▶ [What to do]: Repeat the lines of the records from the line with "The height and width of the screenshot is (442, 903)." up to and including the line with "click(x=88, y=364)".

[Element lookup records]
---*---
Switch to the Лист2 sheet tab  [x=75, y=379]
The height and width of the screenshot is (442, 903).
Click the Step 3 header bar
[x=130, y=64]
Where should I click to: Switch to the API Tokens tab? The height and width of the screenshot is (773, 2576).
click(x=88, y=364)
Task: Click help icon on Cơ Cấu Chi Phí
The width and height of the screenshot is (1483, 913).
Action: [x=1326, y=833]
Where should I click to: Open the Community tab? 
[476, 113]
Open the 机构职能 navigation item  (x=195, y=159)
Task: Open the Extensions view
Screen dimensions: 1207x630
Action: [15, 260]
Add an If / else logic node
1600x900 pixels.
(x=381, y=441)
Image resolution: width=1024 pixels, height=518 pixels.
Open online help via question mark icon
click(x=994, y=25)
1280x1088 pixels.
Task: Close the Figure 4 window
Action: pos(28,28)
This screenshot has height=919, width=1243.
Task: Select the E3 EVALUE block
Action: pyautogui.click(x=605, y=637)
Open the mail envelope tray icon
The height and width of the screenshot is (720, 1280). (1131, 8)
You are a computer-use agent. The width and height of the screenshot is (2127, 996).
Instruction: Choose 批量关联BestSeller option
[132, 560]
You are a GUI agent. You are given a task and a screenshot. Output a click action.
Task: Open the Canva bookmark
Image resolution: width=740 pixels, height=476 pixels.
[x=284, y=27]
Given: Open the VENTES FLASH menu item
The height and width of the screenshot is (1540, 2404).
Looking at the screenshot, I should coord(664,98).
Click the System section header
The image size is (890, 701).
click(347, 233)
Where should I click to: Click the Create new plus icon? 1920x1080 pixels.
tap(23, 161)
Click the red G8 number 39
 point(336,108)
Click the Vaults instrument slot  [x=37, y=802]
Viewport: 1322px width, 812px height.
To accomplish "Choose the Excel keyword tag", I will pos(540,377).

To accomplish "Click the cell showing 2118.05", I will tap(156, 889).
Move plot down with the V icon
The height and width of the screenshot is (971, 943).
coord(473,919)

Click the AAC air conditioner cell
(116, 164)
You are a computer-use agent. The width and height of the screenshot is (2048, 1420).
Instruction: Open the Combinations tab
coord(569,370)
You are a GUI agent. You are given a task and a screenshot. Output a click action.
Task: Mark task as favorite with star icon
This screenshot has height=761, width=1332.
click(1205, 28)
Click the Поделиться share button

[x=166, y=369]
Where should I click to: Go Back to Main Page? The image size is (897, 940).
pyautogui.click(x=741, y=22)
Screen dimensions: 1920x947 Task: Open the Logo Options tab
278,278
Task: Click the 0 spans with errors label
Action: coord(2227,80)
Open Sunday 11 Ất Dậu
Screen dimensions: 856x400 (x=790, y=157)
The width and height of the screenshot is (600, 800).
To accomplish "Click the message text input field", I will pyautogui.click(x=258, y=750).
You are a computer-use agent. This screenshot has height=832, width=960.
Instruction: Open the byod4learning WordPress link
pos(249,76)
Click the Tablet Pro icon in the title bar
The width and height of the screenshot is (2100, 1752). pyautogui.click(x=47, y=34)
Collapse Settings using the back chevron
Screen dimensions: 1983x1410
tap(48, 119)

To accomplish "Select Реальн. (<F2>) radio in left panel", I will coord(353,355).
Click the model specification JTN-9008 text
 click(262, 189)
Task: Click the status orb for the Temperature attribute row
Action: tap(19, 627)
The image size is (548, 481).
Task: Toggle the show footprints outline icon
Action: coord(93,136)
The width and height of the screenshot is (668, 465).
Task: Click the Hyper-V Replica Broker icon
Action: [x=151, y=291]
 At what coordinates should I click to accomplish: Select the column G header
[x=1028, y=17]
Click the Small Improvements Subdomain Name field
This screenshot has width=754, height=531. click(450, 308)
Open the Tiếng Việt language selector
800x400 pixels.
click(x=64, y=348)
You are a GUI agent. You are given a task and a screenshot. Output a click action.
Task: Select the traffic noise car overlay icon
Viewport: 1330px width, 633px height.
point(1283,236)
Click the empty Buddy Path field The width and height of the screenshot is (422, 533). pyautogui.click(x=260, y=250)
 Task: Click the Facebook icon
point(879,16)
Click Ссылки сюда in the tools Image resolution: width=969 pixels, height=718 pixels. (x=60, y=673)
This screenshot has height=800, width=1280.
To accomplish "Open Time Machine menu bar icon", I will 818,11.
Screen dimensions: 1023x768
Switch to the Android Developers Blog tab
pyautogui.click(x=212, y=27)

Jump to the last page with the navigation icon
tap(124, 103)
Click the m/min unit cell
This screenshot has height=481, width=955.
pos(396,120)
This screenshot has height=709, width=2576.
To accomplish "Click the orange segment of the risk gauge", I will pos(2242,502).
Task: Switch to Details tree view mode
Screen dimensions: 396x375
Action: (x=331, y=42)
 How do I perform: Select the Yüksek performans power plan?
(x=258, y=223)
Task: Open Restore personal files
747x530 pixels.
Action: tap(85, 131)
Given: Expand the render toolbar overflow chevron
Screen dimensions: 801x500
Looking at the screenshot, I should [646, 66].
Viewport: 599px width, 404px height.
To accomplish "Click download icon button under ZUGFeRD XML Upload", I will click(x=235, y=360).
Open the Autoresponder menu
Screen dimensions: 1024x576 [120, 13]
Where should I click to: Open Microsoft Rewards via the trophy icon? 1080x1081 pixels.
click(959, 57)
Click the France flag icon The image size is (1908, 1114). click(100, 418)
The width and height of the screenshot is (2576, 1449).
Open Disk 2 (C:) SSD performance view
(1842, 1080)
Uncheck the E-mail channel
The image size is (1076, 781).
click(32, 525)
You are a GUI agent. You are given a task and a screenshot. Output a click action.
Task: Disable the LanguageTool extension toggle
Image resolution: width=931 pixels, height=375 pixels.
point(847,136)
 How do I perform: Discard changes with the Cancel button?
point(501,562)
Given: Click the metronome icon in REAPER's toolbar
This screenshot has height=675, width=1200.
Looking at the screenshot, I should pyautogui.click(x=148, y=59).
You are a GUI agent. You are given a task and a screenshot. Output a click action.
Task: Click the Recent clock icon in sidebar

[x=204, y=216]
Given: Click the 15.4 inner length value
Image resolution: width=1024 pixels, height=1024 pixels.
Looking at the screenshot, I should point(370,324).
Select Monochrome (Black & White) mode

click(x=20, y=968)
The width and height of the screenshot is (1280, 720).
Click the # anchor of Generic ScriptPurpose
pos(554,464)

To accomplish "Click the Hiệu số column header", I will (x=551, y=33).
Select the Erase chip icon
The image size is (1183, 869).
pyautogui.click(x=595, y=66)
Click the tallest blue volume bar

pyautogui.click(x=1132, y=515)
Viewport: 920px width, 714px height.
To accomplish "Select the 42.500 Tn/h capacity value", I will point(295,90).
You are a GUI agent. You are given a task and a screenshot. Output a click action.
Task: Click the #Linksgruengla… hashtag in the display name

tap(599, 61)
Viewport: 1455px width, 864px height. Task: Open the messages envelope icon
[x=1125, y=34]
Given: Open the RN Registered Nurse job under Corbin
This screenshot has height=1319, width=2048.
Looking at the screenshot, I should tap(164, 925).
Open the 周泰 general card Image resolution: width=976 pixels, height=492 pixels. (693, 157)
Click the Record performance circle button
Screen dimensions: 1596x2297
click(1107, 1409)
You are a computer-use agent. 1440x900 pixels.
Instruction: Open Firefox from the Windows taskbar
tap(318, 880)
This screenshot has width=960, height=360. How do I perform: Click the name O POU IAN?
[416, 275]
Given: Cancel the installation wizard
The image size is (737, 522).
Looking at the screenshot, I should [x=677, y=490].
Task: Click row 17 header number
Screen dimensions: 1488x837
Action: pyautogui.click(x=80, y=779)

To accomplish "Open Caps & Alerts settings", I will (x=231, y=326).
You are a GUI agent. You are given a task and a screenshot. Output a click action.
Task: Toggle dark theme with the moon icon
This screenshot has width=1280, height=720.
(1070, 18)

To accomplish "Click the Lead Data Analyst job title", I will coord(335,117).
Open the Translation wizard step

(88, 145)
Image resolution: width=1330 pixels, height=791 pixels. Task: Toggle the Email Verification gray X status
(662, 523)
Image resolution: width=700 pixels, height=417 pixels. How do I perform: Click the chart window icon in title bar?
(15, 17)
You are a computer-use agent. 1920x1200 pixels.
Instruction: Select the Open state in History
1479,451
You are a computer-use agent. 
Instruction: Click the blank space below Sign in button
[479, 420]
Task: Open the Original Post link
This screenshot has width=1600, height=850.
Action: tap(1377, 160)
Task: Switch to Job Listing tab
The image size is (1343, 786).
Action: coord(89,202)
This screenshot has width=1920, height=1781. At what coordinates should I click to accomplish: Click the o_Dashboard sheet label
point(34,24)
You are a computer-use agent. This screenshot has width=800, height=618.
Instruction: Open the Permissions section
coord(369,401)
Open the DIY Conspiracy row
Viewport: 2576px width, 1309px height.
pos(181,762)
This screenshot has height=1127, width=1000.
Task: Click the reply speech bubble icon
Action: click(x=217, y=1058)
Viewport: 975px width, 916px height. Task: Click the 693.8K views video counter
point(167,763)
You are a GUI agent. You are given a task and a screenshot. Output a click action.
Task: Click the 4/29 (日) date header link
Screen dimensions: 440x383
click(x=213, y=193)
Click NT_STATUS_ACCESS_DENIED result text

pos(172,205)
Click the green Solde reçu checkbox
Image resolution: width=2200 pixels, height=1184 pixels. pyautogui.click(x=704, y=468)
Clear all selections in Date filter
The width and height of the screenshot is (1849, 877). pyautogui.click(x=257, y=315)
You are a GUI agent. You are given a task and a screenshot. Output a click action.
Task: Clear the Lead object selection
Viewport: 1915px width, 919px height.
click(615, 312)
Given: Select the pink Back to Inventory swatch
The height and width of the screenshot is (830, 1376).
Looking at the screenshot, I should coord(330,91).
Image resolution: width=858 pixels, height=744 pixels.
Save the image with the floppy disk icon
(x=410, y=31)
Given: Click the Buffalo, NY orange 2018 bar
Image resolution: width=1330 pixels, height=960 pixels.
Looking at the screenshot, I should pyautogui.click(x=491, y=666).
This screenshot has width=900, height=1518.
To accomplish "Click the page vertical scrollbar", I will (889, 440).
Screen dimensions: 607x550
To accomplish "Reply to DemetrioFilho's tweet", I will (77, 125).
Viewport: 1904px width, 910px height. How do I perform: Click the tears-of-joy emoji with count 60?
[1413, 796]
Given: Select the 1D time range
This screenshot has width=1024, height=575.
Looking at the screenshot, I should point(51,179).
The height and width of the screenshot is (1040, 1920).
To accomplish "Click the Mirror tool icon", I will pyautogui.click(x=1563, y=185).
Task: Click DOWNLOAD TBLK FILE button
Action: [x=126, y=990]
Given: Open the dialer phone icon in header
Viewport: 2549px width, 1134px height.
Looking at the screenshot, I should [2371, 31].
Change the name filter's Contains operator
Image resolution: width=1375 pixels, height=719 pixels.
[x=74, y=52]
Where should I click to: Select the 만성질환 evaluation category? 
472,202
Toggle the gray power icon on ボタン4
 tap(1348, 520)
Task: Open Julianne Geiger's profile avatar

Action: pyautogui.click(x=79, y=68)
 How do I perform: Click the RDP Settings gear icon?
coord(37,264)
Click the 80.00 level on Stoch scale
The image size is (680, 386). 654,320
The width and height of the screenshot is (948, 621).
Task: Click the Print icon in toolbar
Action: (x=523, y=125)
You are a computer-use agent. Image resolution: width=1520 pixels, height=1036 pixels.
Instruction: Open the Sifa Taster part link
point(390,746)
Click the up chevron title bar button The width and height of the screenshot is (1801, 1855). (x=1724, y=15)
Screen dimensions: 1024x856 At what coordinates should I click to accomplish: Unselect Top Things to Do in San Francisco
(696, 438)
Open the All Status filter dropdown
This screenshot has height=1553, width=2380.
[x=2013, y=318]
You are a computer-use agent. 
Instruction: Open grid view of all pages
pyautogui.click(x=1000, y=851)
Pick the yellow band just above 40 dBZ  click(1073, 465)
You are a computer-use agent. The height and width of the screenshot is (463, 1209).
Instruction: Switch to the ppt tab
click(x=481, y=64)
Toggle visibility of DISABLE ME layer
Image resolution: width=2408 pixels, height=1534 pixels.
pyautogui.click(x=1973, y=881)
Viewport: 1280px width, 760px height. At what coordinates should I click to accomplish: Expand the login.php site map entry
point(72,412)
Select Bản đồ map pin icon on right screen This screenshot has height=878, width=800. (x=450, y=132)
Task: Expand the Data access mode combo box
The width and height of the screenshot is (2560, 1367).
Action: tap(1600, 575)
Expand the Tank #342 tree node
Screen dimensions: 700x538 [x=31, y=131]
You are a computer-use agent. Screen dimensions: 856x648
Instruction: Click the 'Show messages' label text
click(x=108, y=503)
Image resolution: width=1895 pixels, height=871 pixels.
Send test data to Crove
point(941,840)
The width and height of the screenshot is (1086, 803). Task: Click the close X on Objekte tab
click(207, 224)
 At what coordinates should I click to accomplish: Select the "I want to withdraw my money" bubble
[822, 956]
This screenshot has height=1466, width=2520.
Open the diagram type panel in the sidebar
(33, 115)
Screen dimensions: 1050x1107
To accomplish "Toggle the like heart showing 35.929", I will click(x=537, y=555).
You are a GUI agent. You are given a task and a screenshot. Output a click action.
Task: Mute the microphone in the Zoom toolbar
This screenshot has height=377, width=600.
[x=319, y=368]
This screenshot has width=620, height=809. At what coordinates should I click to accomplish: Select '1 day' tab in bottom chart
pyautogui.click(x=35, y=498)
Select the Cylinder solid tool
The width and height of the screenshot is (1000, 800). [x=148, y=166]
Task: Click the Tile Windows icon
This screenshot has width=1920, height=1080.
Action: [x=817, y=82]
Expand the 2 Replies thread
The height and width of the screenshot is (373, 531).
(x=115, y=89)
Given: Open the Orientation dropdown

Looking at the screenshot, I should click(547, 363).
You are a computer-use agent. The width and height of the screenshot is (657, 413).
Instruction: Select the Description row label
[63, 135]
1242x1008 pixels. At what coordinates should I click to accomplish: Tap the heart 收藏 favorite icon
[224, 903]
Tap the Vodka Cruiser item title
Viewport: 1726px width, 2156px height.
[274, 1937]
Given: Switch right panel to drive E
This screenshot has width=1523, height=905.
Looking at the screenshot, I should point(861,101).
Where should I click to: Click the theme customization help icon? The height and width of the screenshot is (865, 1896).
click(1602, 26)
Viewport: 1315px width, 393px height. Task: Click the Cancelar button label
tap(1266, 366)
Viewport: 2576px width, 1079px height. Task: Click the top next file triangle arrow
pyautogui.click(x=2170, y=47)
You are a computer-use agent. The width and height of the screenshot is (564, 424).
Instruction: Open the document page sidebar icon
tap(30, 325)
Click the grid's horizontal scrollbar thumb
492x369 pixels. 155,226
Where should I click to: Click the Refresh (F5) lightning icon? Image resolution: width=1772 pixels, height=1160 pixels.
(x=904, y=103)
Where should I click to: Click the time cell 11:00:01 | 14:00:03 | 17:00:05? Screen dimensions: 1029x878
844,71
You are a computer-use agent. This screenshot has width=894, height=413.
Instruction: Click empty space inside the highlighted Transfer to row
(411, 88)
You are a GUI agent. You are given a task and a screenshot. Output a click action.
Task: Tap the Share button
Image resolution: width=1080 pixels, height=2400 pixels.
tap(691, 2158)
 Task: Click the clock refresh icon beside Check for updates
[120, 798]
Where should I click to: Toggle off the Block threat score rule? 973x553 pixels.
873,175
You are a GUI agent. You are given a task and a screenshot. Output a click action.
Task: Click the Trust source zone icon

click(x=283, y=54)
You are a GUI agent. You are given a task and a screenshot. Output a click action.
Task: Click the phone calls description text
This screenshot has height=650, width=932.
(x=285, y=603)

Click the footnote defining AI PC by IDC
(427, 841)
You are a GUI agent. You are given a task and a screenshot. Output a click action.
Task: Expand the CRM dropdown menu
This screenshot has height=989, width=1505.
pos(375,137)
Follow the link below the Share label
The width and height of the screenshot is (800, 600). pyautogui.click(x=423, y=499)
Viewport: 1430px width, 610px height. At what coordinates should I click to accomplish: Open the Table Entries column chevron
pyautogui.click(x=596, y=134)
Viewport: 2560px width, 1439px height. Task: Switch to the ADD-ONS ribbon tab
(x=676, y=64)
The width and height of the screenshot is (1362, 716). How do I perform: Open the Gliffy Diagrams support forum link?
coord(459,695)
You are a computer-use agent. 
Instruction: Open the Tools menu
---*---
▶ [Complete output]:
The height and width of the screenshot is (442, 903).
Click the Step 3 header bar
[x=130, y=64]
Where should I click to: Switch to the API Tokens tab? The height and width of the screenshot is (773, 2576).
click(x=88, y=364)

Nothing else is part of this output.